• _Objective_
Translate this sentence from the passage on displaying a single trace into Spanish: "The following illustration shows a zoomed-in view of the trace."

Displaying a single trace 🔗

To view a single trace and all its spans, you can do one of the following:

  • If you know the trace ID you want to view, you can hover over µAPM PG on the navigation bar, select View a Trace, then enter the trace ID.

  • More commonly, use the Traces page to select a trace to view. Hover over µAPM PG on the navigation bar and select Traces. From here, you have a couple options:

    • Expand a service in the list at right, then click on a trace ID.
    • Expand the Outlier Analyzer, click Top Tags or Top Operations to filter the Traces page, then expand a service and click on a trace ID.

The traces list shows the root (initiating) span at the top and all child spans underneath. Scroll to zoom in and out; click and drag to pan through the spans. (For more information on navigating through a trace, see Panning and zooming in the View a Trace page.)

The following illustration shows an individual trace in a zoomed-out view.

View a Trace page with legend

The following illustration shows a zoomed-in view of the trace.

zoomed in view of a trace

The sidebar to the right contains metadata about the trace itself, a summary of the services involved in this transaction, and a map of those services. The Top Contributors section offers insights into which services or which operations are the main drivers of latency in this trace based on how much time they contribute to the overall trace. This can help you quickly identify a problematic service or expensive operation in the path of that transaction. The Top Contributors section decomposes the duration of a trace amongst its constituent spans. A given span is deemed responsible for portions of its duration when none of its descendants are active; when multiple incomparable spans are active during the same period, that duration is divided equally among them. The results are then grouped by span.

• _Available data_
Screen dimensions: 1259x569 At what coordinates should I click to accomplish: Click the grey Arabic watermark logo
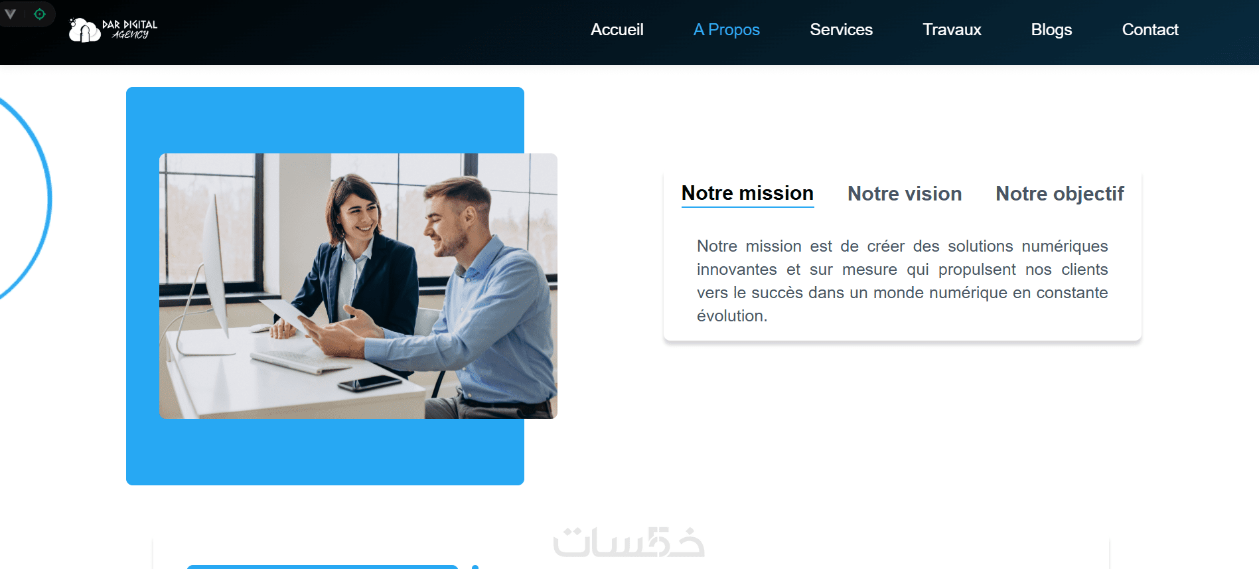pyautogui.click(x=629, y=542)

• _The output_
La siguiente ilustración muestra una vista ampliada de la traza.